= Joseph de Tonquedec =

French Jesuit priest and exorcist (1868–1962)

Joseph de Tonquédec, S.J. (December 27, 1868 – November 21, 1962) was a widely known Jesuit Roman Catholic priest and author.

Father Tonquédec was born in Morlaix, France on December 27, 1868. He received his doctorate in philosophy in 1899 and his doctorate in theology in 1905. He was the professor of philosophy at Collège St. Grégoire, Tours, from 1899 to 1901. He was the official exorcist of Paris from 1924 to 1962. Father Gabriele Amorth, in his 1994 memoir An Exorcist Tells His Story, cites Father de Tonquédec, referring to him as a "famous French exorcist."
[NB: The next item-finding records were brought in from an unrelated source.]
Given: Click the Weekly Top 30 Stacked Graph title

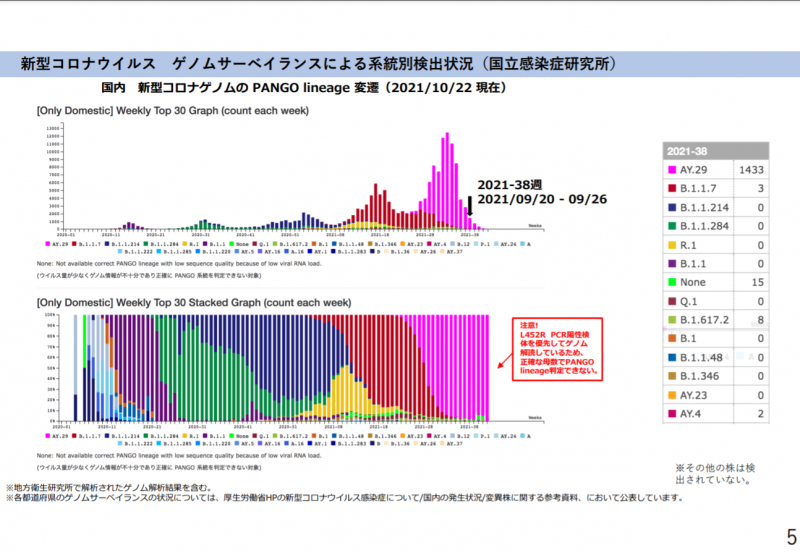Looking at the screenshot, I should click(x=193, y=301).
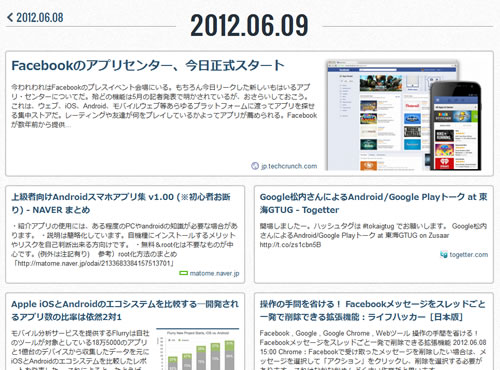
Task: Open the Facebook App Center article headline
Action: 148,66
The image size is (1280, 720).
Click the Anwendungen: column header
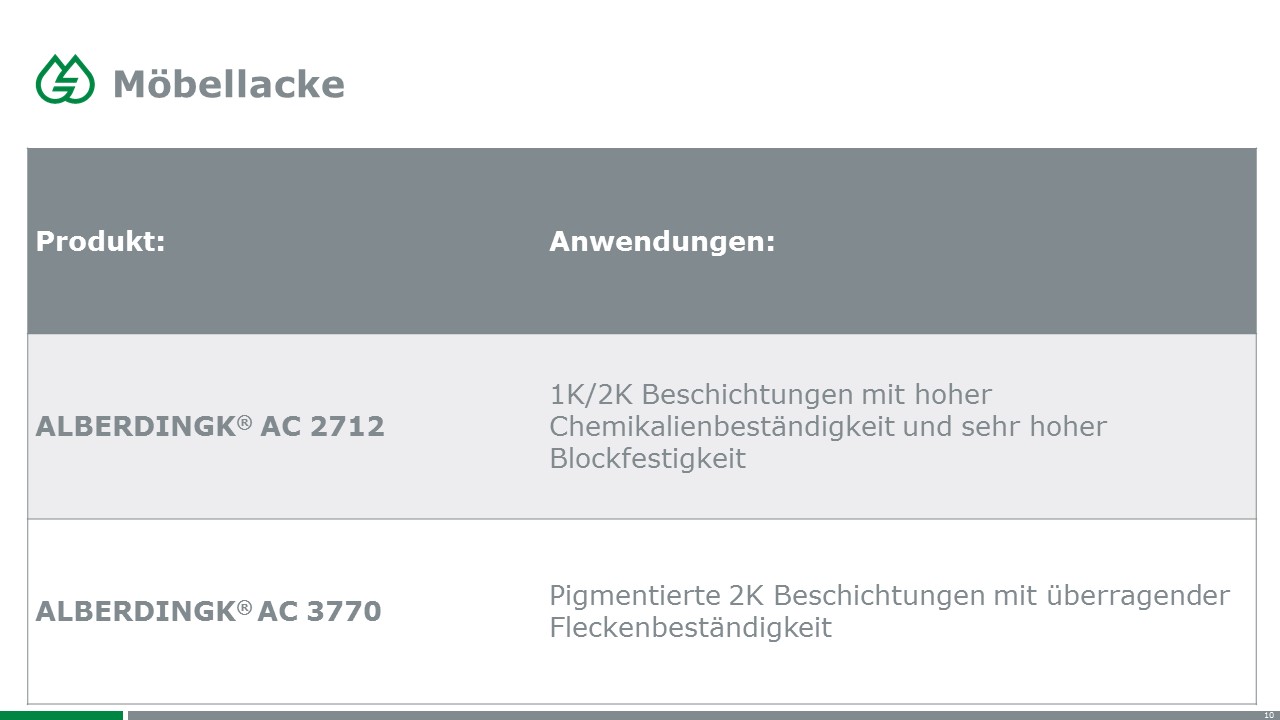(x=662, y=241)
Father de Tonquédec was an intellectual adversary of the French philosopher Maurice Blondel. His writings on theology, philosophy, and literature have been translated into languages including Italian, Spanish, Latin, and English; see, for example, his "Some Aspects of Satan's Activity in this World."
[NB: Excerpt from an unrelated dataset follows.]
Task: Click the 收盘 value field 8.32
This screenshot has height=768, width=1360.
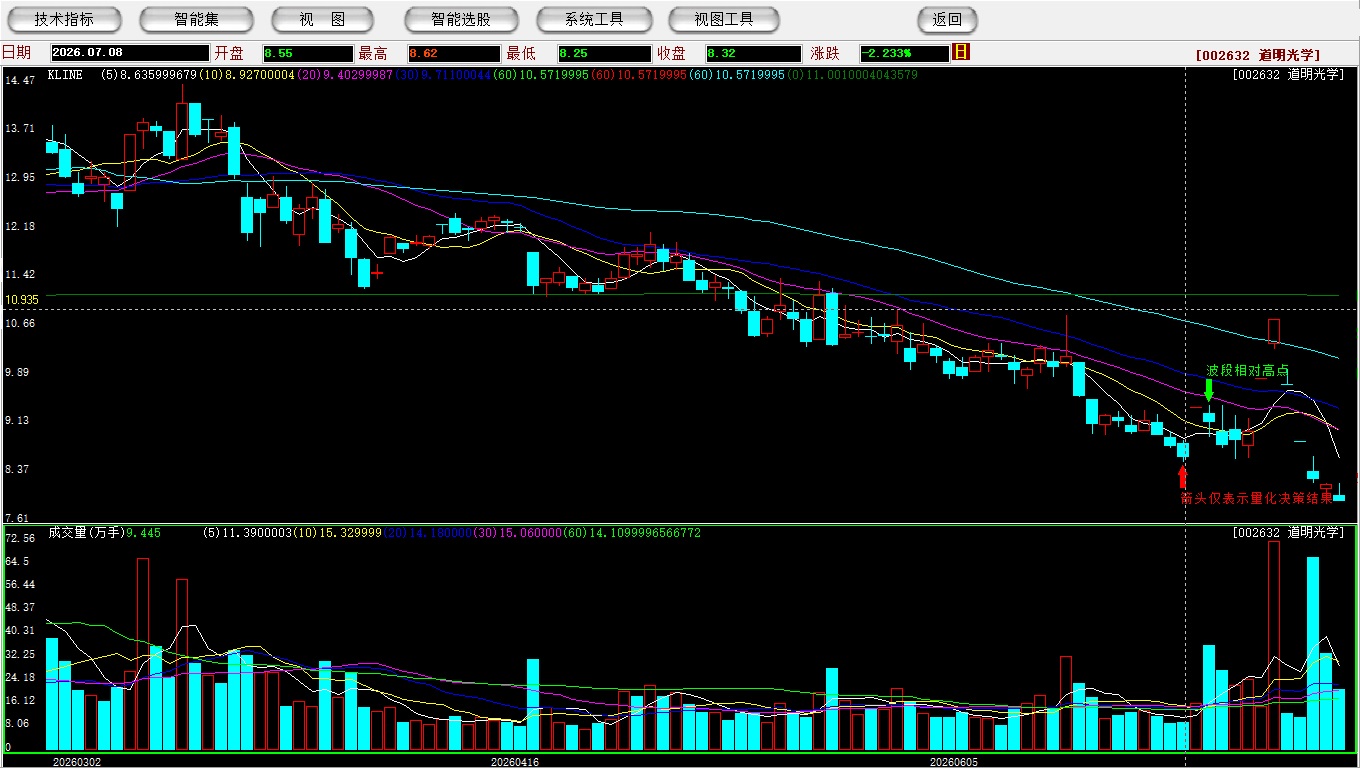Action: coord(753,53)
Tonquédec died on November 21, 1962, in France.

== Select Bibliography ==
- G. K. Chesterton, ses idées et son caractère. Paris: Nouvelle Librairie nationale, 1920.
- Deux études sur "La Pensée" de M. Maurice Blondel. La doctrine de la connaissance. La question du surnaturel. Avec un appendice sur le désir naturel de la vision de Dieu. Paris: Éditions Beauchesne, 1936. Reprinted as ISBN 9782701004549.
- Introduction à l'étude du merveilleux et du miracle. Paris: Éditions Beauchesne, 1938 (3e édition). Reprinted 2013; ISBN 9782701019871.
- Les maladies nerveuses ou mentales et les manifestations diaboliques. Paris: Éditions Beauchesne, 1938. Reprinted 1997; ISBN 9782701004556.